*BRIEF*
Translate this sentence from the gaming forum thread below into Spanish: "You hear every creak in the wood floor."

Got a link mate where to get them from?


----------



## colt24 (Aug 24, 2007)

kill zone 222222222222222


----------



## scottacho (Nov 14, 2008)

Halo 2 online>all other games ever halo 3 is the game taht people shoudl get online now for 360 but still not going to be the original xbox days


----------



## Ollie B (Mar 14, 2007)

scottacho said:


> Halo 2 online>all other games ever halo 3 is the game taht people shoudl get online now for 360 but still not going to be the original xbox days


Halo bores the crap out of me. :whistling:


----------



## YetiMan1436114545 (Dec 7, 2007)

Loving the new COD, not doing to bad on it, have a 1.88 k/d ration with 3200 kills I think, 13 or 14 FFA games with a 13 or 14 win streak (although 3 losses as I did not come first  )! Ill be on tonight if anyone wants to play

cHk4 - xbox 360


----------



## Ollie B (Mar 14, 2007)

I love new COD. Im not very good to be honest but I love it. Only manage 1 to 2 hours a week on my 360.

Loving Dome, Cliffside and Makin maps! my fav

Gonna play a bit of gears 2 2nite.


----------



## Kezz (Sep 3, 2007)

I love COD too, i'm just doing it on solo mode for now


----------



## Meadowcroft (May 21, 2007)

Ollie B said:


> Got a link mate where to get them from?


There on Play.com Game.co.uk but I got mine from here http://www.limexb360.co.uk/

Think they are cheapest for general use on Game tho from what I remember the sound clarity is amazing. You hear every creak in the wood floor. Lots of general noise just comes out of no where, they are amazing.


----------



## Ollie B (Mar 14, 2007)

cheers mate.


----------



## colt24 (Aug 24, 2007)

i play cod also on ps3 though 

pld it today for first time in 6 months 

anyone play fifa online?

fifa 09 that is


----------



## Meadowcroft (May 21, 2007)

What do you (Xbox owners) think to the new dashboard?

Its better than I expected took me a few mins to figure out what the hell was going on and why after 5 mins I wasn't playing Cod, but I think it looks nice and the 8 way chat will be very good so you dont have to put up with all the little annoying kids.

Oh Ollie mate just so you know a mate has the x3's and they can drain batteries ie: 8-10 hours of use so if you get any get some rechargables. I might be able to get a discount code on the lime site for the x1's PM if you want one and I will try.


----------



## Julio1436114543 (Nov 27, 2007)

TaintedSoul said:


> Couldnt agree more. I dont like a LCD picture. Have both types myself and I prefer the plasma for everything. My xbox is on the plasma and I dont notice any problems with it, picture is excellent.


Hey boet I meant that there was no difference when it came to games only on the rest I feel the plasma wins hands down. :beer:

I forgot to download the new dash board today about to go switch it on and let it run, hope it don't take long:eek:


----------



## YetiMan1436114545 (Dec 7, 2007)

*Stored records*
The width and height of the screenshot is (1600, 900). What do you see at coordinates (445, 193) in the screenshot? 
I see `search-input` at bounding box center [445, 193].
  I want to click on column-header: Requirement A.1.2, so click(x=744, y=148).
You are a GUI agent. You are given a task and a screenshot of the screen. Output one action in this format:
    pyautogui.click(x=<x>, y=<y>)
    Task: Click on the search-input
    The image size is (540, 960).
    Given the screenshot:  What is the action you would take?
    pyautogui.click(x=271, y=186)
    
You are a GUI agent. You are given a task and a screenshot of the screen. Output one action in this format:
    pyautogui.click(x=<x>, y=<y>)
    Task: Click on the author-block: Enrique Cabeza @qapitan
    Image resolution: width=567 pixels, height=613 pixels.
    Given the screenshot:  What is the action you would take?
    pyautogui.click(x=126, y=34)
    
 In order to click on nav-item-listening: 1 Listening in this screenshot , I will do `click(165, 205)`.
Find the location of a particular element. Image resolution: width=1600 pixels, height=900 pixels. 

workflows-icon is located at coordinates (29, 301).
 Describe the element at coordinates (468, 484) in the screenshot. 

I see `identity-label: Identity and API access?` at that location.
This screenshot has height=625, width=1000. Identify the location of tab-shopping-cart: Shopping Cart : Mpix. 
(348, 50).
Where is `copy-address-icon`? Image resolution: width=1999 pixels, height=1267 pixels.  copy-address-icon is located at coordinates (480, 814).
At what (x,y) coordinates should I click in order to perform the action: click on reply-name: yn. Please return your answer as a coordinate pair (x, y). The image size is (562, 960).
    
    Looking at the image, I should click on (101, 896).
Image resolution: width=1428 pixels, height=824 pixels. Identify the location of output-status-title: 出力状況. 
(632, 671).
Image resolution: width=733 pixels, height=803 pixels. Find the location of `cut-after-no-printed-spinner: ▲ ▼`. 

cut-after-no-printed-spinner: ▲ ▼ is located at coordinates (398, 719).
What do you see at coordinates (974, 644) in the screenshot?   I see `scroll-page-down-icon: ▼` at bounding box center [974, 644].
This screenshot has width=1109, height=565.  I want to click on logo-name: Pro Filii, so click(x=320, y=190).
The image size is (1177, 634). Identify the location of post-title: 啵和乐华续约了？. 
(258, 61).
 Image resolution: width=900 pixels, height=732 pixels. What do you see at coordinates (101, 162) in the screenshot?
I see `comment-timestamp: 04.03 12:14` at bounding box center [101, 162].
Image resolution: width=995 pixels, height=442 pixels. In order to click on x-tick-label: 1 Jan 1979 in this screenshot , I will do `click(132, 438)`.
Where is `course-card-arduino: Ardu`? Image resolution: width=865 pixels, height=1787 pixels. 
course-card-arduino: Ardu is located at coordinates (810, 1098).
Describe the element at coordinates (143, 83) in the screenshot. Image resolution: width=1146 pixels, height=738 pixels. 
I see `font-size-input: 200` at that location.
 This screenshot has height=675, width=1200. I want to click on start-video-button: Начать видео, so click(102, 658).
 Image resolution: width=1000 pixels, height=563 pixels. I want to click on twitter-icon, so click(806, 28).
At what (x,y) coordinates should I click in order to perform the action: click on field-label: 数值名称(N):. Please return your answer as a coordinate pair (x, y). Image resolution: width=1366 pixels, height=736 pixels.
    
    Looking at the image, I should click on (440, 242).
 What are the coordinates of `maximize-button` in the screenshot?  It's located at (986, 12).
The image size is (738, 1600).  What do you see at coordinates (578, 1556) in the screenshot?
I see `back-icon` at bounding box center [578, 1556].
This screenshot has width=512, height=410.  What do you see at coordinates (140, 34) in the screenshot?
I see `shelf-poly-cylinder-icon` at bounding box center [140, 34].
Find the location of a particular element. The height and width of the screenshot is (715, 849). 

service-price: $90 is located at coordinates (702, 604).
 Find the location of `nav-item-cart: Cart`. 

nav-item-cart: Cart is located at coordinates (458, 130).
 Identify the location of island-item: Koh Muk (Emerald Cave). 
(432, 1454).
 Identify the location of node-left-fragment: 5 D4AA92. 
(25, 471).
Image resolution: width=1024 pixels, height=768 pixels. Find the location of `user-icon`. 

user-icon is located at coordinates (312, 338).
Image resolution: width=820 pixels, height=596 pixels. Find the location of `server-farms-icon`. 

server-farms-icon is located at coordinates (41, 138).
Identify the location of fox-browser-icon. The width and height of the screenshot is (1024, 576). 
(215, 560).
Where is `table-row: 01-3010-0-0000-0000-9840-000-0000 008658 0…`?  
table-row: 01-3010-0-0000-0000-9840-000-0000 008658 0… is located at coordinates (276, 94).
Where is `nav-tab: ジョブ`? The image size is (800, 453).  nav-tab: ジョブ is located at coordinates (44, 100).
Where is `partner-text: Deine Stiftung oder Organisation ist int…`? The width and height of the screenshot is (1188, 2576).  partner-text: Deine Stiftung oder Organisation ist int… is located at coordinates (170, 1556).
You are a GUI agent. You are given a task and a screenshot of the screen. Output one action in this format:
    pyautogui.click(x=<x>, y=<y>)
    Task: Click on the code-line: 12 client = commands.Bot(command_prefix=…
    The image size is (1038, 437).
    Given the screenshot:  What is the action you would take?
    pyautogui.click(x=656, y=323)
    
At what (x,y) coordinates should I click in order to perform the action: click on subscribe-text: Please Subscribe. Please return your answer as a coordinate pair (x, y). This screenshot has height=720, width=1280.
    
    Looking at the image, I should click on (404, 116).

*TASK RESULT*
Se oye cada crujido del suelo de madera.